Extracted records »
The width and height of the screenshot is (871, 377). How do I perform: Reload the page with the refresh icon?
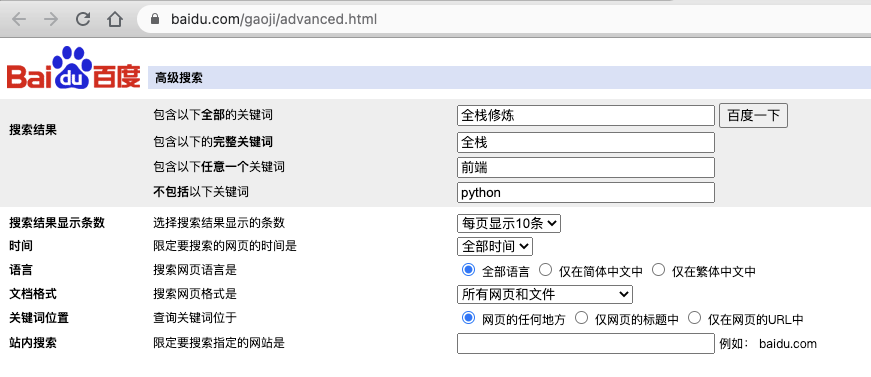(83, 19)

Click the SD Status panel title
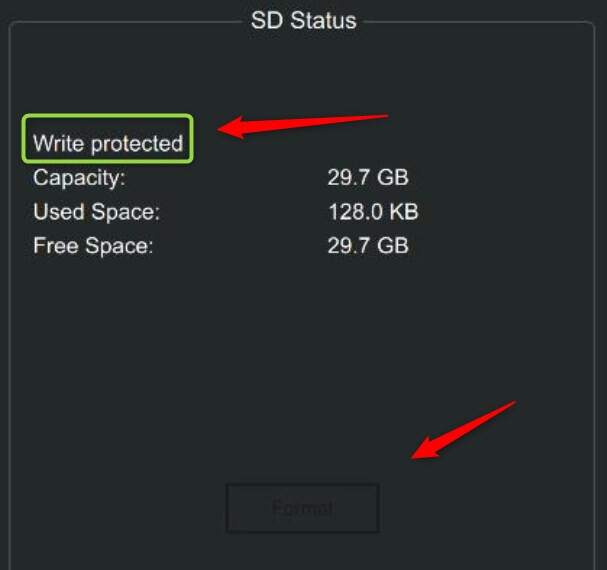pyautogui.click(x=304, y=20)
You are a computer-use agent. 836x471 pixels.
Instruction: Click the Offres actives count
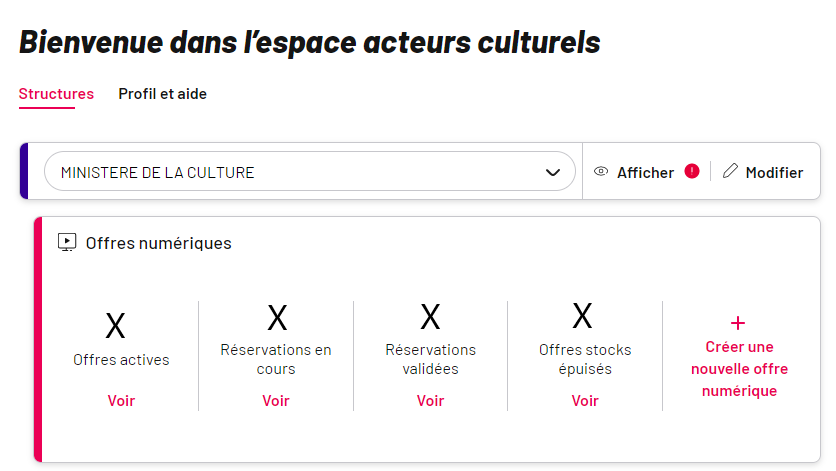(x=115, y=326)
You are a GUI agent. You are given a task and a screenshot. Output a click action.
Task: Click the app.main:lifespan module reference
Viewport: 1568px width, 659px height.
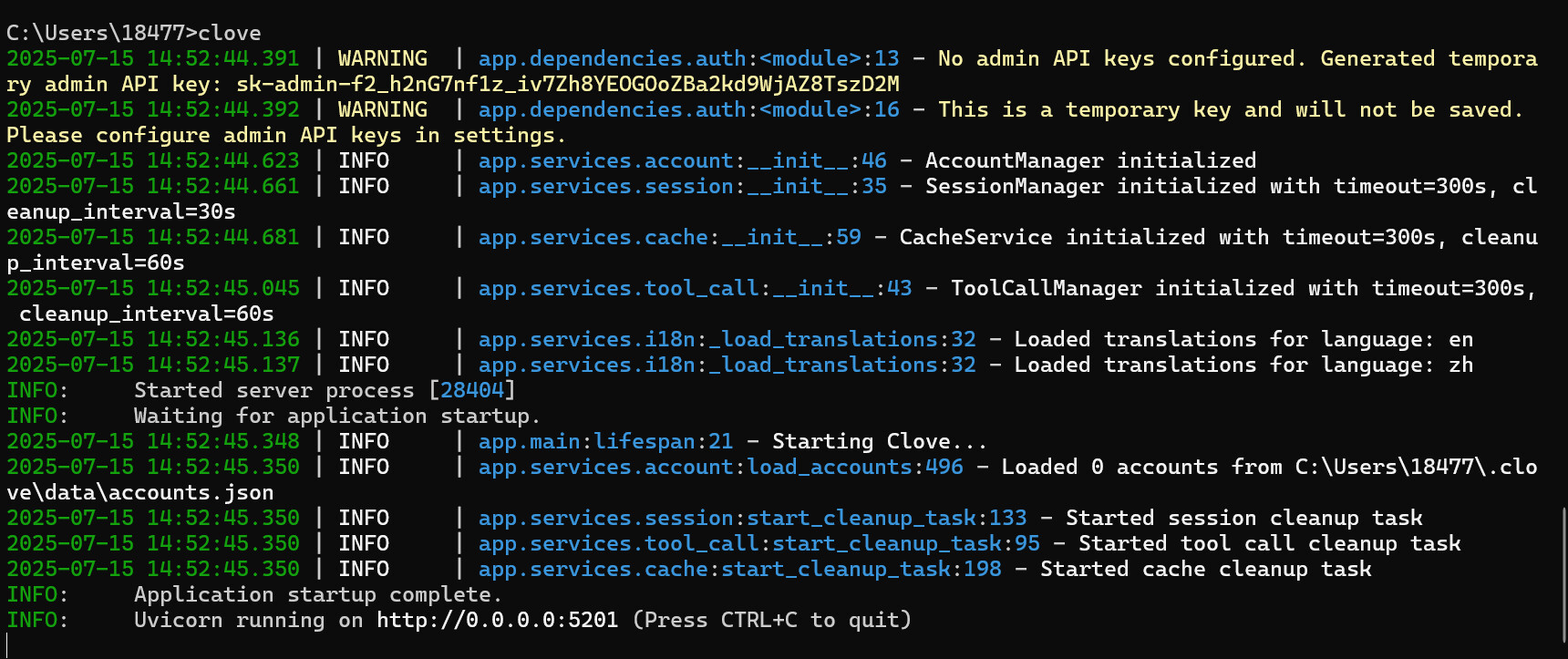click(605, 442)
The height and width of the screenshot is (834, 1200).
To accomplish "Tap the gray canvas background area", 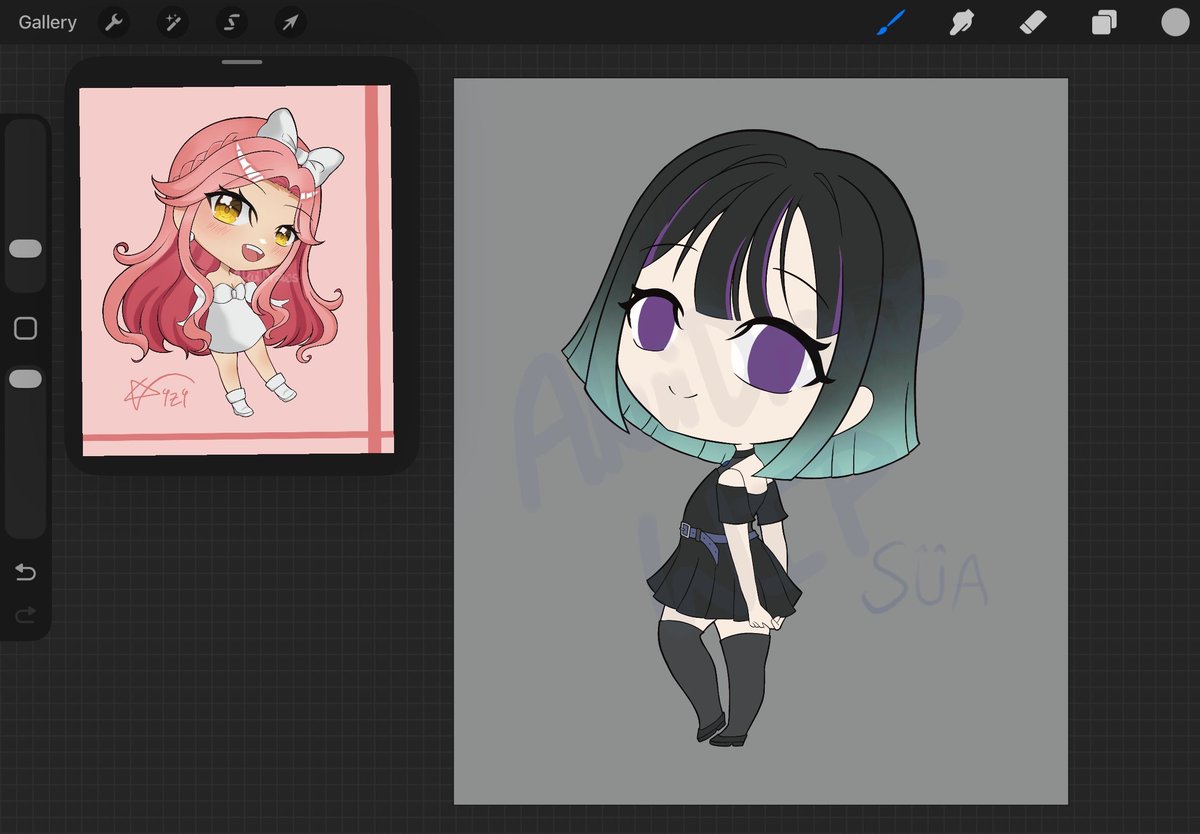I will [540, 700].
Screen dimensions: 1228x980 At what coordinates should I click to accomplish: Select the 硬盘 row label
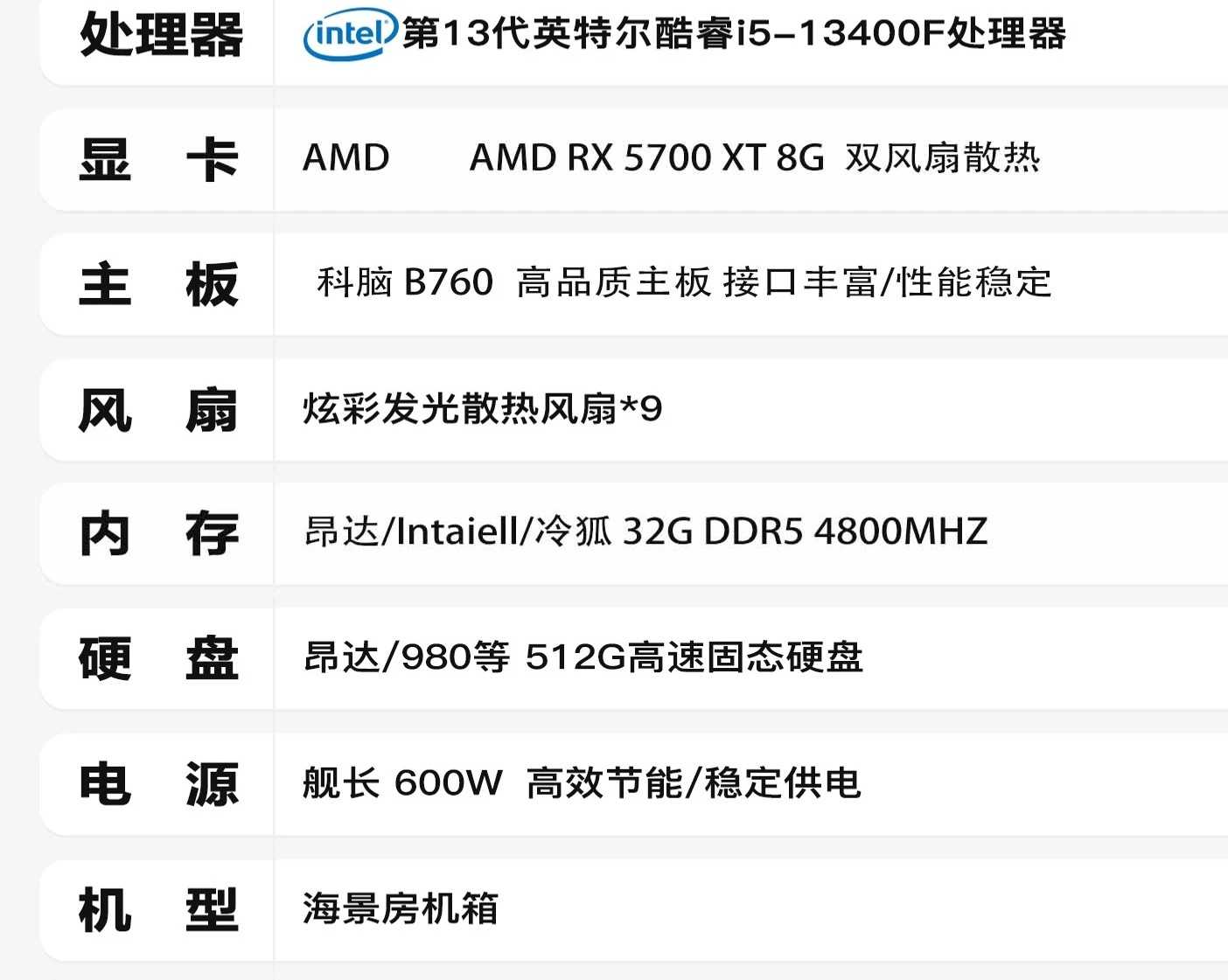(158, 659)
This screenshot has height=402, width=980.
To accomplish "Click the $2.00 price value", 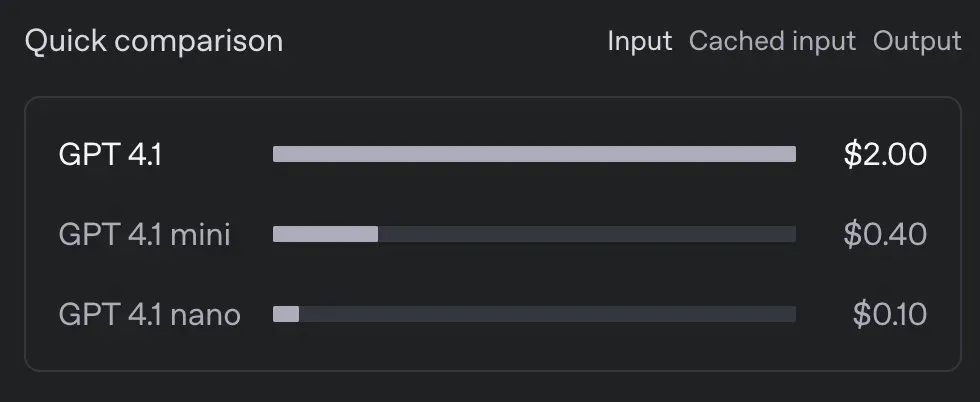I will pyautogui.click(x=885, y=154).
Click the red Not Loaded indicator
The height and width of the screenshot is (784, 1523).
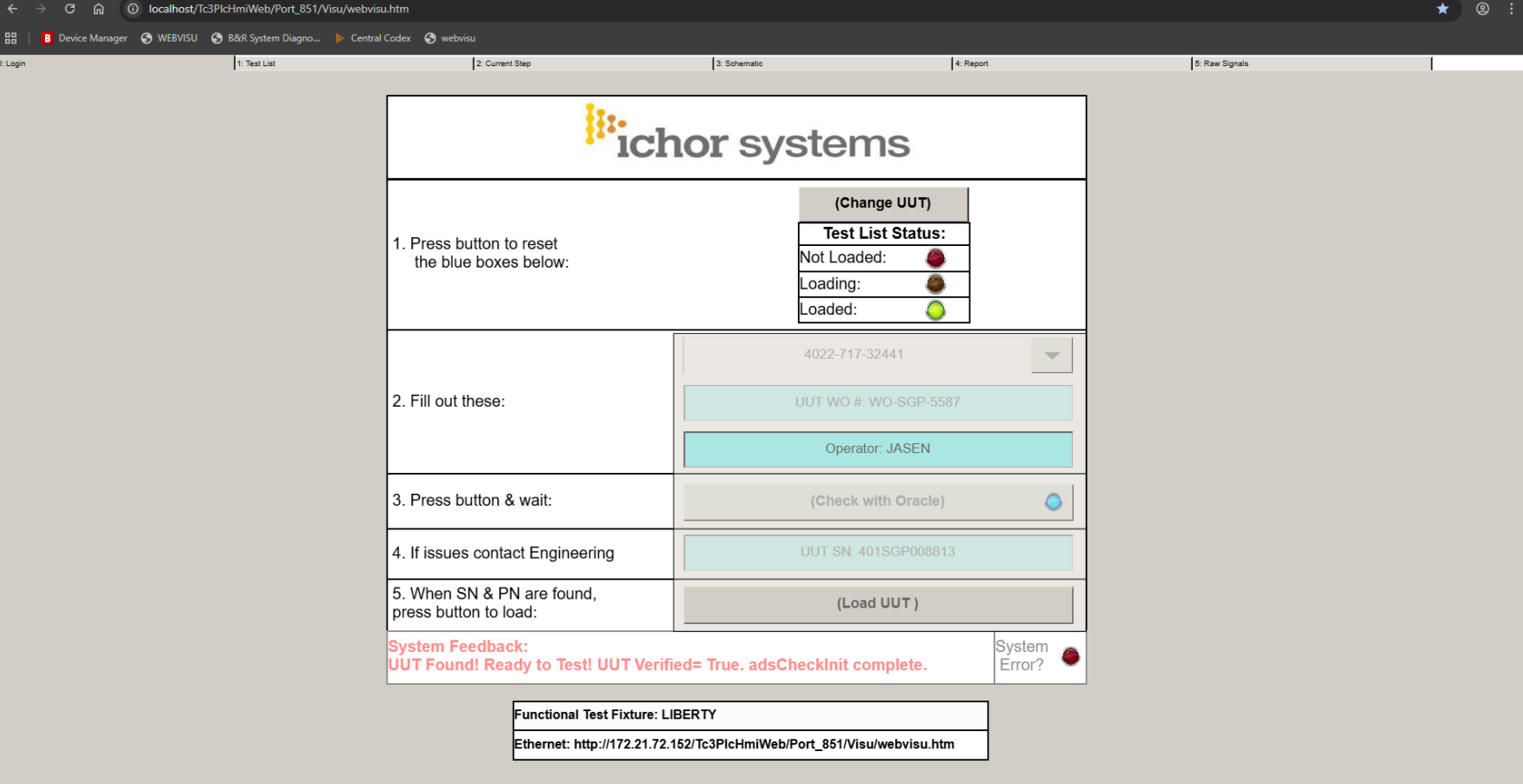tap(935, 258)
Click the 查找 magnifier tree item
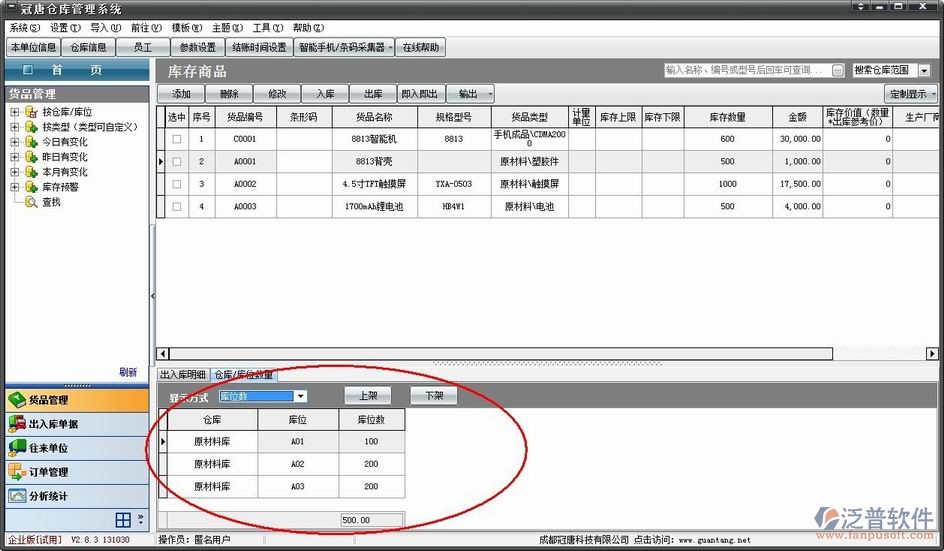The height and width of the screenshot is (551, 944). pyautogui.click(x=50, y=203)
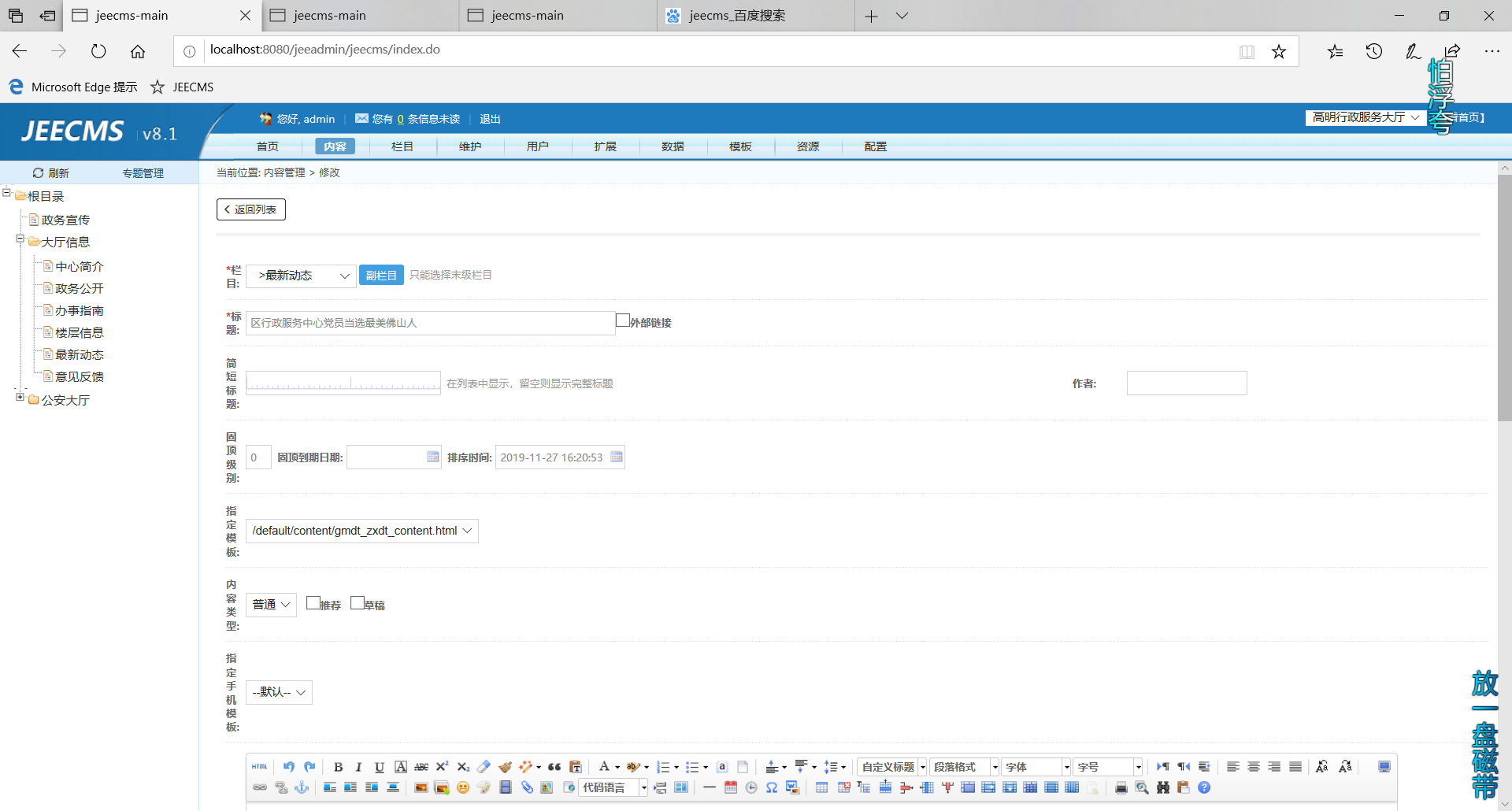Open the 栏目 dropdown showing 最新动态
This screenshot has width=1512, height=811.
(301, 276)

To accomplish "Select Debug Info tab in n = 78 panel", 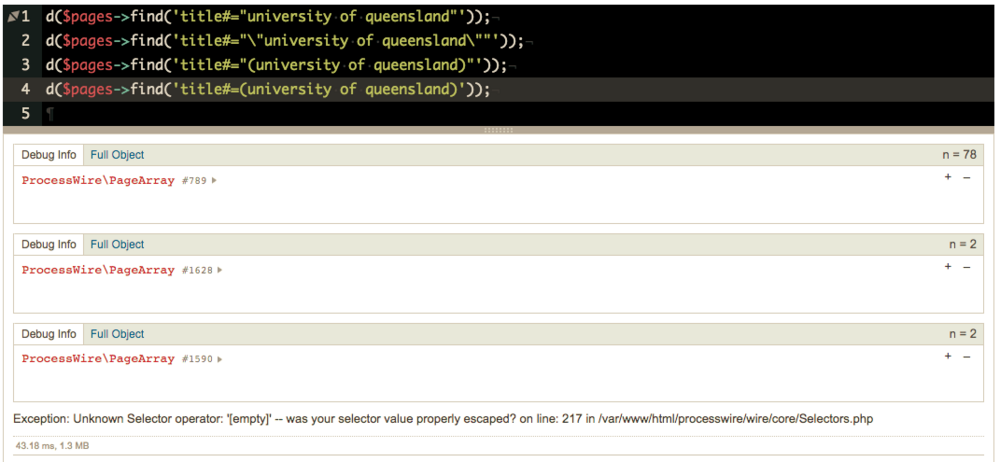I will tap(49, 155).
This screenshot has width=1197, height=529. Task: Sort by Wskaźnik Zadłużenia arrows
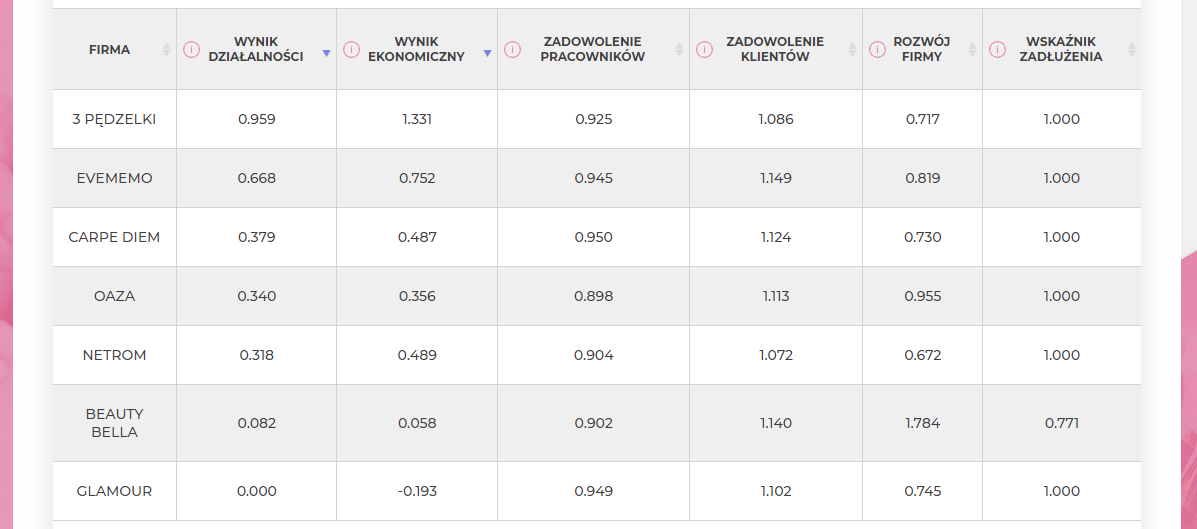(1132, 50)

Problem statement » Lines in the material above that contain "agent": how many are there? Reply with the number only.

Written solution » 2